EN plus, cet avenant est anti-daté.
J'espère que vous pourrez me confirmer que ce papier, même signé, n'est pas valable. Et j'aimerais savoir comment réagir.
Tout le monde est en vacances (Inspection du Travail, Prud'hommes, syndicats ...) et je suis dans le flou total.
Un grand merci par avance ...
bonjour, votre épouse peut invoquer un vice du consentement article 1109 et suivants du Code Civil pour annuler son engagement, la charge de la preuve pèse sur elle, article 1315 du Code Civil, il lui faut un avocat, cordialement
Définition de Vice du consentement :
Constitués par l’erreur, le dol, et la violence, il s’agit de l’altération du consentement d’une personne à la conclusion d’un acte juridique conduisant ainsi à sa nullité
Il ne peut y avoir d'engagement valable que si, à l'instant où il s'engage, celui qui contracte, se trouve libre de toute contrainte. La validité de toute obligation suppose d'abord que le consentement ait été donné par une personne apte à exprimer une volonté lucide.
L'erreur, le dol ou la violence sont des vices du consentement.
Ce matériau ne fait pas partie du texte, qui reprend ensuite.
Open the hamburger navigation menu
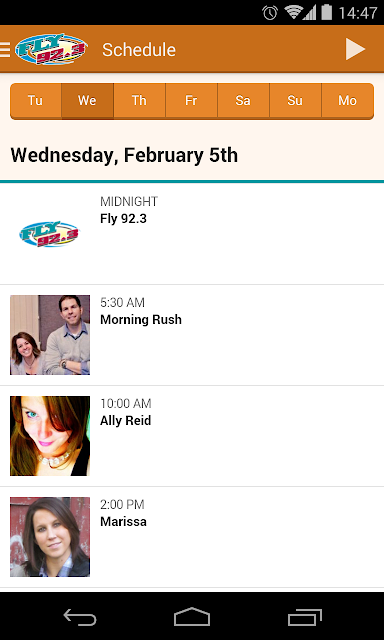 (5, 49)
Si le consentement de l'auteur de l'engagement est jugée viciée, l'acte juridique, qu'il soit unilatéral ou synallagmatique est susceptible d'être annulé.
Mettre à néant un contrat est une chose grave parce qu'elle met en cause la sécurité des transactions. Il appartient donc à la partie qui excipe de l'invalidité de l'acte, d'établir que sans l'intervention de l'erreur, de manoeuvres dolosives ou de faits de violence, il n'aurait pas contracté.
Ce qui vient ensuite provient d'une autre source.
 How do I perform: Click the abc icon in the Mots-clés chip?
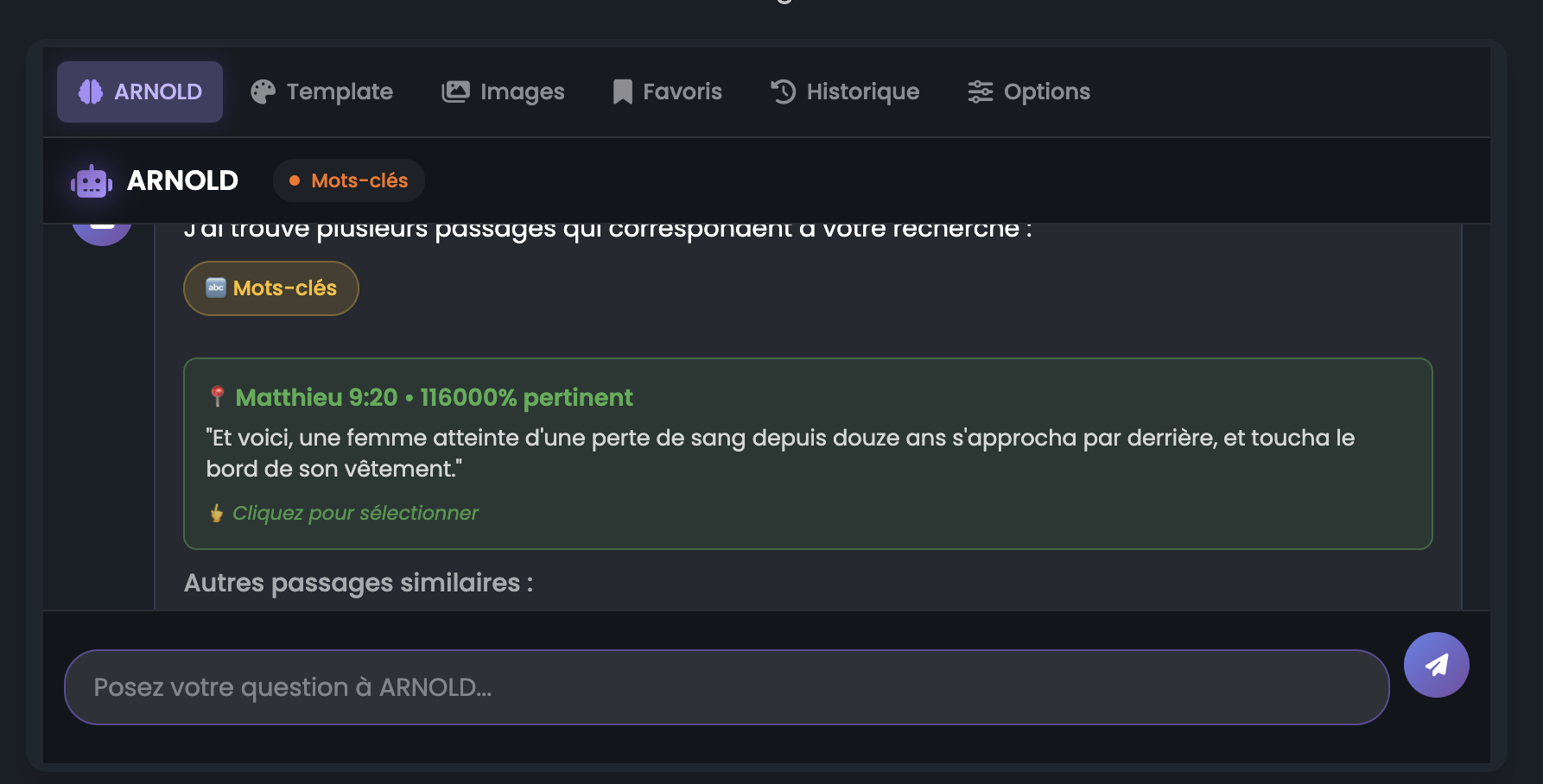[216, 288]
Pour une juste analyse du cas, les juges tiennent compte de la personnalité de celui qui excipe d'un tel moyen et des circonstances de fait qui peuvent rendre plausible la thèse ainsi soutenue.
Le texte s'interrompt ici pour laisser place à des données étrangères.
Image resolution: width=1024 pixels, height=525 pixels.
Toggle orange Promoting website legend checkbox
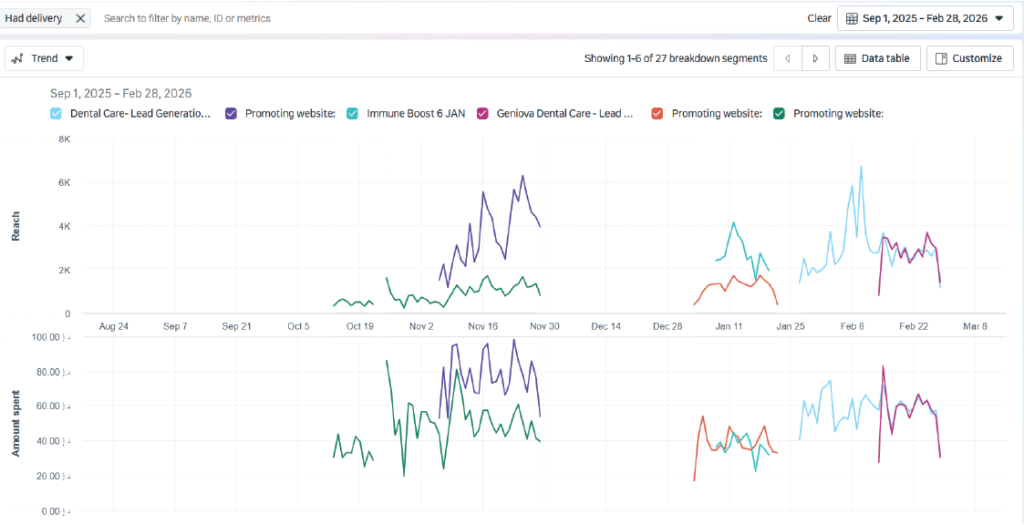click(x=657, y=114)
Ils doivent rechercher en particulier si l'intensité de l'événement a constitué un obstacle insurmontable à l'exercice du libre arbitre de celui qui se dit en avoir été privé. La violation de l'obligation précontractuelle de renseignement peut consituer un vice du consentement comme l'ont jugé la Cour de cassation (Com. 10 février 1998, Bull., 1998, IV, n° 71, p. 55)
et la Cour d'appel de Montpellier (2ème Ch., sect. A, BICC n°1er avril 2004), voir aussi sur le délai de prescription applicable en cas de nullité d'un testament pour cause d'insanité d'esprit l'arrêt de la Première Chambre civile du 11 janvier 2005 (1ère CIV. - 11 janvier 2005, BICC n°15 avril 2005.